## REQUIRED ACTIONS
1. List the ingredients that the passage on Vietnamese coffee history names as what Ersatzkaffee is roasted from.
2. Render this sentence from the passage on Vietnamese coffee history in Spanish: "The French first introduced coffee to Vietnam in 1857, and it began to be grown in small areas in the North for export to France."
3. Carry on the passage about the origins of impure coffee in Vietnam, starting right after its final sentence.

Vietnamese coffee culture is entering a new, rich and progressive period. It can be said that when there are more and more choices of how to drink coffee, more people make coffee, and the quality of authentic coffee is given due attention. A series of articles exposing and condemning dirty coffee have appeared. Along with it is the movement to make pure coffee.
Before discussing coffee choices, or talking more about the pure coffee movement that has emerged in recent years, we need to have a general and correct view of the origin of impure coffee.
The root of mixing coffee with other ingredients is actually a very understandable thing. For a long time, coffee has become an indispensable habit in daily culture. It can even be said that coffee is the lifeblood of human life. Therefore, during difficult times in history, when coffee was no longer available, people were forced to find ways to create things that resembled coffee, had the taste of coffee by mixing coffee with many ingredients or completely replacing it with other ingredients.
When the world entered two major wars, World War I and World War II, necessities became scarce, leading to a series of substitutes being born, in which coffee was replaced with acorns or roasted beans. During World War II, Germany was cut off from the supply of coffee, at which time real coffee was only available on the black market at an exorbitant price. Germans were forced to drink another drink called Ersatzkaffee, also known as Muckefuck, the name comes from the French “Mocca faux” which means fake coffee. Ersatzkaffee is roasted from chicory root, malt, barley, rye, oak nuts… In the US, although the Postum Cereal Company denied that their Postrum product was a coffee substitute, sales still skyrocketed during World War II, when coffee was rationed and consumers had to look for a substitute.
The French first introduced coffee to Vietnam in 1857, and it began to be grown in small areas in the North for export to France. It was not until the early 20th century that coffee trees were widely grown and developed in some French plantations in Phu Quy (Nghe An), and some places in the Central Highlands. After the country was unified in 1975, the total coffee area in Vietnam was somewhere around 10,000 hectares. At that time, coffee was one of the strategic commodities that the State had a monopoly on exporting. Therefore, all coffee circulating outside was considered contraband. It is possible to imagine that after nearly 100 years of being familiar with coffee, suddenly one day it is no longer available as before. The habit of drinking coffee is very difficult to break, so “innovations” to create something similar to coffee were born.

Vietnamese coffee culture has been formed for nearly a century. Photo of Saigon sidewalk coffee in 1961.
Initially, coffee roasters mixed in bad coffee beans because they were cheaper and easier to ignore at checkpoints. However, when these beans became scarce, people thought of mixing in the thick coffee husk, after all, it still had a little coffee flavor in it.

## Source data
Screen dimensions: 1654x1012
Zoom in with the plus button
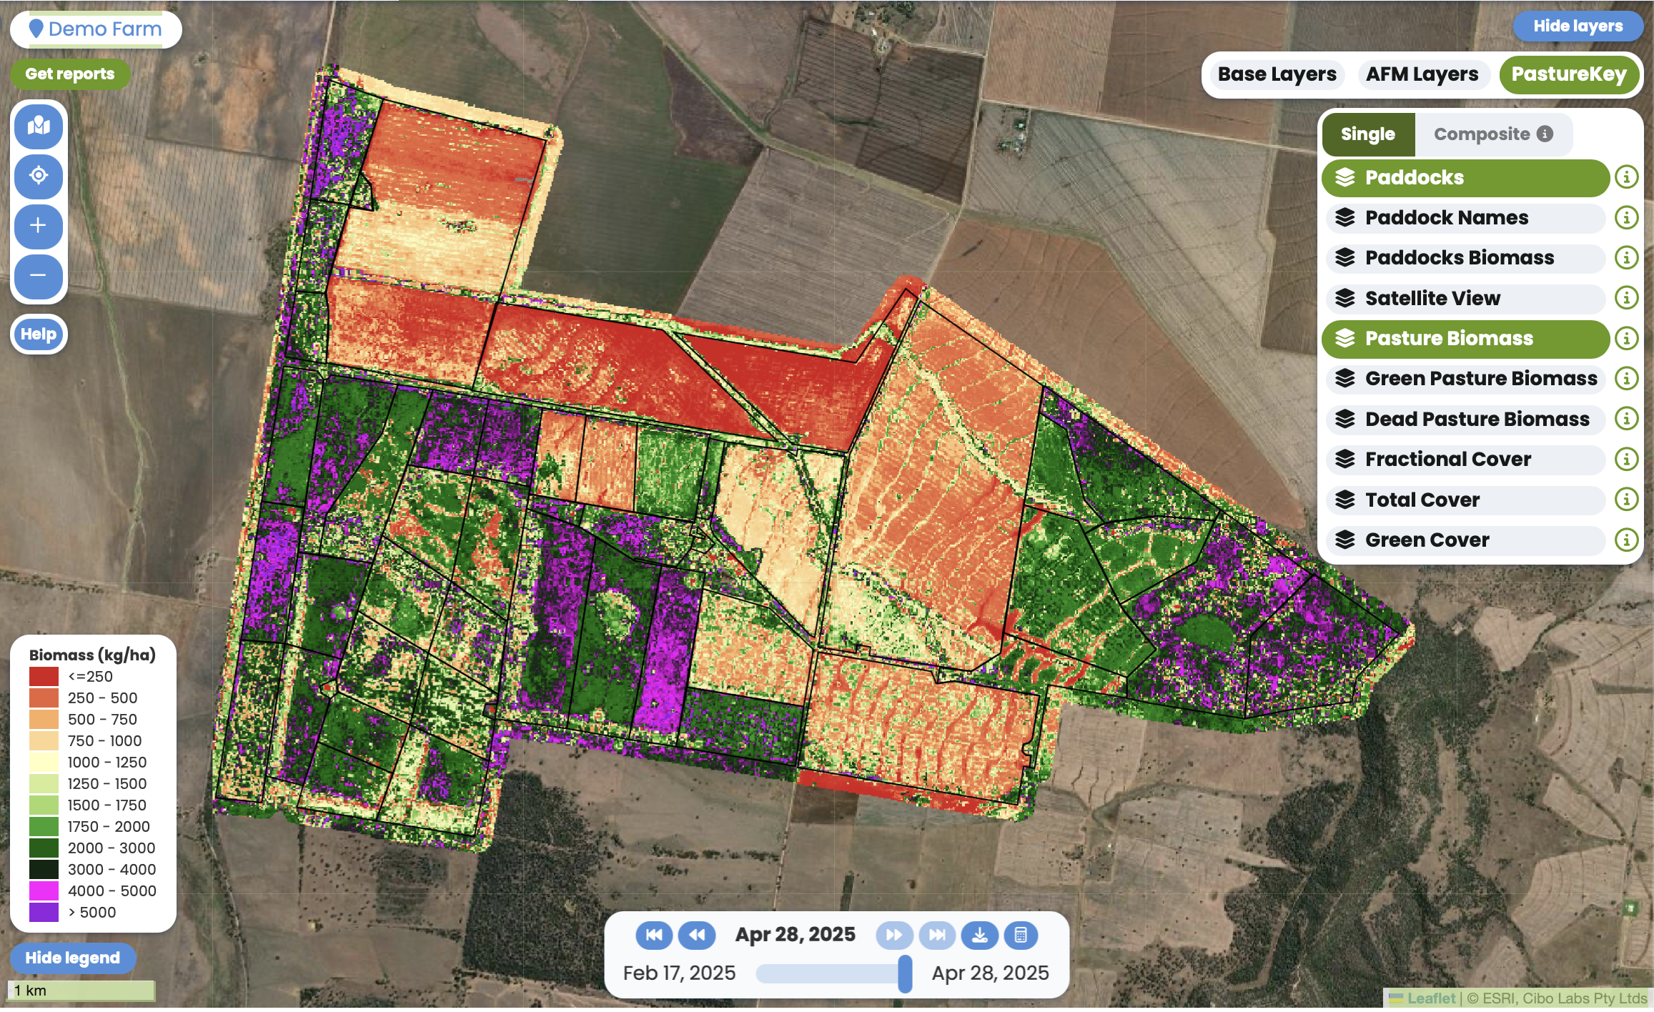pyautogui.click(x=39, y=226)
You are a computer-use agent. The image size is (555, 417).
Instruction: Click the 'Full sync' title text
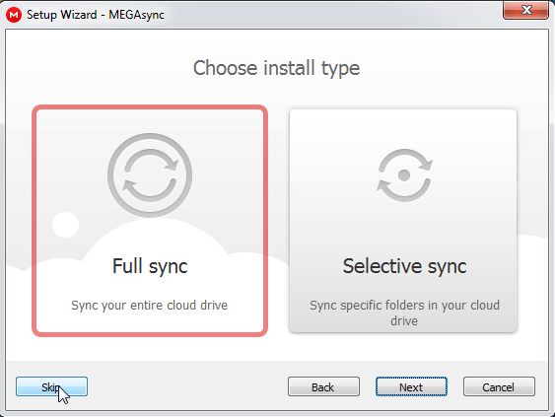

## OUTPUTS
1. chicory root, malt, barley, rye, oak nuts

2. Los franceses introdujeron el café en Vietnam por primera vez en 1857, y comenzó a cultivarse en pequeñas zonas del norte para exportarlo a Francia.

3.
That’s the origin of mixed coffee. There are many reasons why it was maintained afterwards. First of all, it is due to the habits of roasters and drinkers. Drinkers have become accustomed to the taste of the coffee substitute, and roasters have to continue to maintain the mixing to satisfy that habit. Or maybe the opposite, the mixing of ingredients into coffee is maintained due to habit or profit, so drinkers have to continue to get used to the taste of that coffee-like drink. Another reason is that most people like to hang out in cafes and chat, but many of them are not coffee addicts and cannot drink coffee. And so “coffee” is made from brewed coffee grounds, “coffee” made from black popcorn kernels. People also boil areca nut water to get tannins to add to increase the bitterness of the coffee. The coffee at that time was always thick or black, rich and very bitter.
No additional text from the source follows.